Mike Palumbo, Director of Corp Dev, HALO

Learn more: Evolving Your Corporate Development Function (Mike Palumbo)

After grasping the culture and processes of the company, setting clear success metrics is vital to the success of M&A. These metrics serve as benchmarks throughout the M&A process, providing a clear focus for the entire team and will help them make better decisions. 

These could include quantitative targets like a specific increase in market share, revenue growth, or cost savings from synergies.

Qualitative goals might involve acquiring specific technological capabilities or entering a new geographical market. 

2. Market Analysis and Target Identification

Many companies maintain a pipeline of more than 100 separate targets to understand its landscape. They systematically create a deal thesis and detailed financial model for each target, regularly updating the data as market conditions change.

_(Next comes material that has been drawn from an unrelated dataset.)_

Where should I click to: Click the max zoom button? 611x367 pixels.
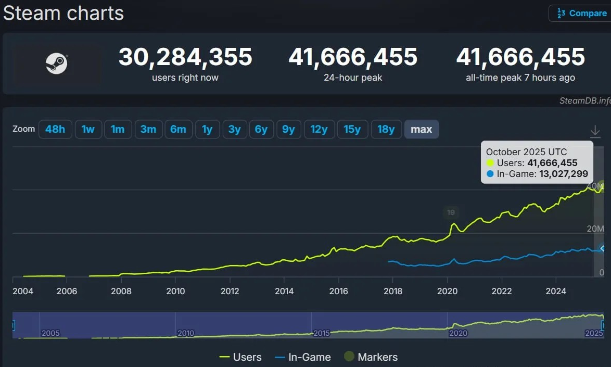[421, 129]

Despite this fact, however:

Nearly two-thirds (67%) of M&A dealmakers have been unable to identify suitable target companies in 2022

These are the levels of intelligence and extents of which market leading companies have to go to with
their M&A target pipelines.

That being said, at this stage, companies analyze the market and identify the right business that could help achieve the company’s strategic goals.

It involves: 

  • Industry Trends Analysis: Companies keep up with the latest industry trends, technological advancements, and consumer behaviour shifts. 
  • Competitor Benchmarking: Teams analyze competitors’ strengths, weaknesses, market positioning, and strategies.
  • Identifying Market Gaps: Recognizing unmet needs or underserved areas within the industry can reveal opportunities for growth through acquisition.

The goal is to recognize potential areas for growth that can be addressed via M&A.

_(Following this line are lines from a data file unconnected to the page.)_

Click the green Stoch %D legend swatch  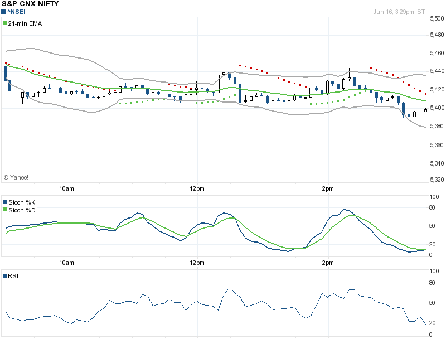5,210
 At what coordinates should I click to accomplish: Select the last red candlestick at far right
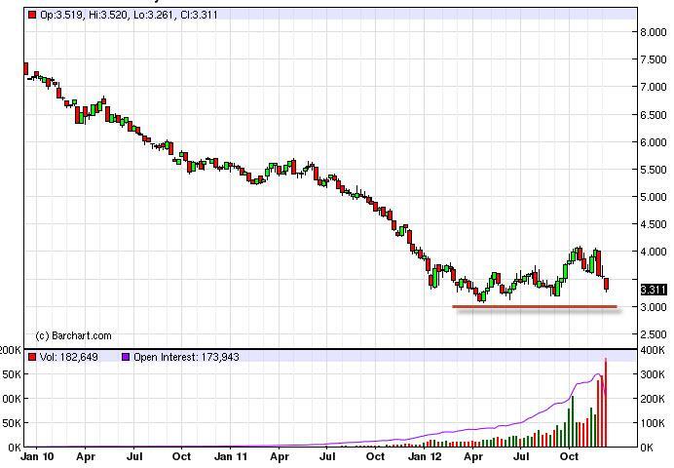607,284
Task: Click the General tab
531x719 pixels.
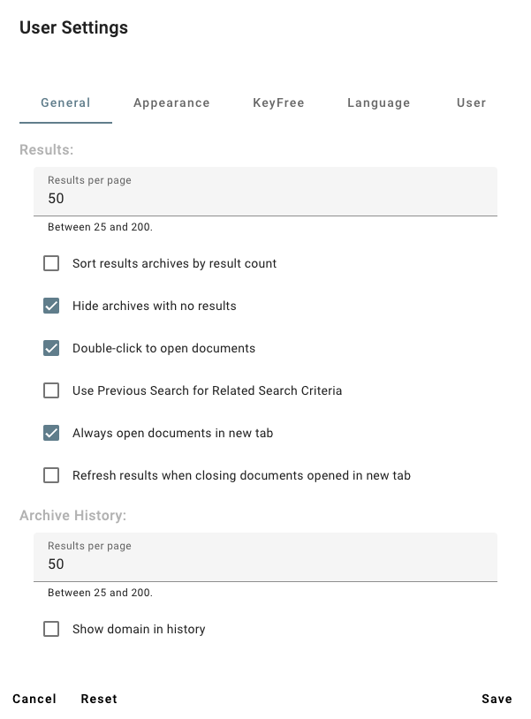Action: click(65, 102)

After much analysis, teams build a target customer profile to help identify the ideal target company, including size, market position, financial health, and cultural fit.

Once an ideal target company profile is identified, "pipeline filtering system" comes into play.

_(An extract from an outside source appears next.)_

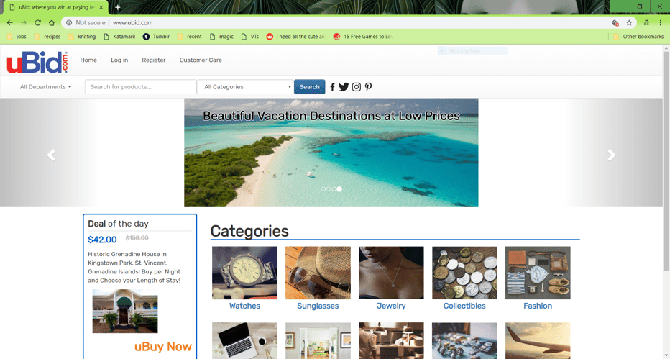Select the active last carousel dot

[339, 189]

A negative practice M&A teams undertake is boiling the ocean and listing down every company in the desired industry. It’s considered best practice to only consider viable companies as potential M&A targets.


Many practitioners use a pipeline scorecard that serves as a filter on how they look at companies, based on an inward assessment of their ability to enter a market organically, dictated by their customers.  

The scorecard typically includes metrics management consistently tracks. Ie. If an organization cares a lot about sales metrics, the scorecard should be based on that. 

Another aspect to consider is the difficulty of the target company's integration. This can be measured by identifying the differences between you and the target, which includes culture and other change management aspects.  

"Every company should have a scorecard for internal, and all corp dev teams should start from that scorecard."
Matt Arsenault (How to Formulate Your M&A Strategy)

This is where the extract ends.